The Ilham team members and some others who are registered with UNHCR get long-term stay visas, permission to work, free health care in public hospitals and free education for children in government-run schools.
However, without fluency in English or Hindi, job opportunities can be restricted. Initiatives such as Ilham bypass this issue, with food speaking a universal language. Salma says Ilham presented a welcome opportunity since she has always loved to cook and it was something she could do with her minimal education and language skills.
Limited events due to the pandemic have led to a loss of opportunities for team Ilham this year, but – in a situation that harks back to their struggles in Afghanistan – hope for a better future keeps them going. “I have beautiful memories associated with Ilham. I often think of them sitting at home these days,” says Noor. “I’ll be associated with Ilham as long as I can.”
*The names of the women from team Ilham have been changed to protect their identities
Recipe: Borani banjan
The mint and garlic-flavoured Afghani aubergine dish is layered with tomato, bell peppers and yoghurt sauce
Cooking time: 40 minutes
4 tbsp mint leaves
2 medium aubergines, sliced
10 cloves garlic, crushed
2 green chillies, chopped finely
2 large tomatoes, sliced
1 tsp cumin powder, optional
½ tsp turmeric powder, optional
1 tsp black pepper powder, optional
½ piece each of green, red and yellow bell pepper
Salt to taste
1 cup yoghurt
2 tbsp coriander leaves, chopped
Blend the mint leaves with a little water to make a paste. Keep aside.

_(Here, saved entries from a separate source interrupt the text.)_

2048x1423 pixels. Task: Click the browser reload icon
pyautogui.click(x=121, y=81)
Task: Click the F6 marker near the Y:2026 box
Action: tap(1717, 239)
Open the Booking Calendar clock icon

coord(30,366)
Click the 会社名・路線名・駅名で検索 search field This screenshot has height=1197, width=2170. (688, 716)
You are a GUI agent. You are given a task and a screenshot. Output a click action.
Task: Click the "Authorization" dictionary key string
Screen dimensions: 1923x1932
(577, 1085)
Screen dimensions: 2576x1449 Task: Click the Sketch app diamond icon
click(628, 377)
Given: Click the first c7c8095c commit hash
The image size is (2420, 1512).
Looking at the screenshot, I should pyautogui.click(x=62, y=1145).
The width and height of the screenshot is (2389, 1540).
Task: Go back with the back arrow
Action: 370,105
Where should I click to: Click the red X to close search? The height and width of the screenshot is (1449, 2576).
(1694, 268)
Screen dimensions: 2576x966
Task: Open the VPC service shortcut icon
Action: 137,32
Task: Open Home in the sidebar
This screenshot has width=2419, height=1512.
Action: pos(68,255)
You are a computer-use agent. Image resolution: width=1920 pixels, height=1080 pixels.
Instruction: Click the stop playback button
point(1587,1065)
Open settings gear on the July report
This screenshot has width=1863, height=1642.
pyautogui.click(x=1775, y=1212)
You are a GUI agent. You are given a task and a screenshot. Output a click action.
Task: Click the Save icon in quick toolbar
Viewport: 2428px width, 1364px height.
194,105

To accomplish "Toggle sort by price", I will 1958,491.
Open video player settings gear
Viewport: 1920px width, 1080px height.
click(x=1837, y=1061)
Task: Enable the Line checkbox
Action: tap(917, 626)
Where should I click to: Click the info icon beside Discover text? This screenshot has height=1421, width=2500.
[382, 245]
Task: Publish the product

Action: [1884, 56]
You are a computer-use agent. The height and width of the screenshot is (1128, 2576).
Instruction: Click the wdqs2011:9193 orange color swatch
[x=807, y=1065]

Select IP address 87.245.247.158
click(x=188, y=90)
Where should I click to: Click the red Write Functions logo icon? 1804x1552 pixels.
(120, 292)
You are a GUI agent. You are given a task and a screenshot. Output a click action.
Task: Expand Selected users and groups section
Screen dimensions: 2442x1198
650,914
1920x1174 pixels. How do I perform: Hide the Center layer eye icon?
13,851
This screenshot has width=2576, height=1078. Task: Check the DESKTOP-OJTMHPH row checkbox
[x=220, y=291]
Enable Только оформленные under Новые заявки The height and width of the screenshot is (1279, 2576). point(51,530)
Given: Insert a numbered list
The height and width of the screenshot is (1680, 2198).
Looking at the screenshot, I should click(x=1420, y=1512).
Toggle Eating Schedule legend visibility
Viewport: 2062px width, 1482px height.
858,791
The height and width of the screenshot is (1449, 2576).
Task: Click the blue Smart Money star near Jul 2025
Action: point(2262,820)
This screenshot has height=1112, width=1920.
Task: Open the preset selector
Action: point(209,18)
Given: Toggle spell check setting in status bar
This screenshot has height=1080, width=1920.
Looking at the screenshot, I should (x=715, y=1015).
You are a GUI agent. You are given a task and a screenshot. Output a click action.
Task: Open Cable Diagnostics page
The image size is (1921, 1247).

Dip the sliced aubergine in salted water for 15 to 20 minutes. Drain and pat dry on a kitchen towel.
Heat oil in a pan and shallow-fry the aubergine. Drain and dry on a kitchen towel.
Saute 8 cloves of garlic and green chillies in the leftover oil for a minute.
Add the chopped tomatoes and salt. Cover and cook until slightly soft.
Add cumin powder and turmeric powder. Mix well.
Add half the black pepper powder and keep aside.
Saute the bell peppers in oil with a little salt.
Prepare the yoghurt sauce by blending the yoghurt well with the remaining two cloves of crushed garlic and the mint paste, salt and remaining black pepper. Mix well.
Assemble the aubergine in a plate and layer with the tomatoes and bell peppers. Top with the yoghurt sauce. Garnish with chopped coriander leaves, and serve with any leftover yoghurt sauce.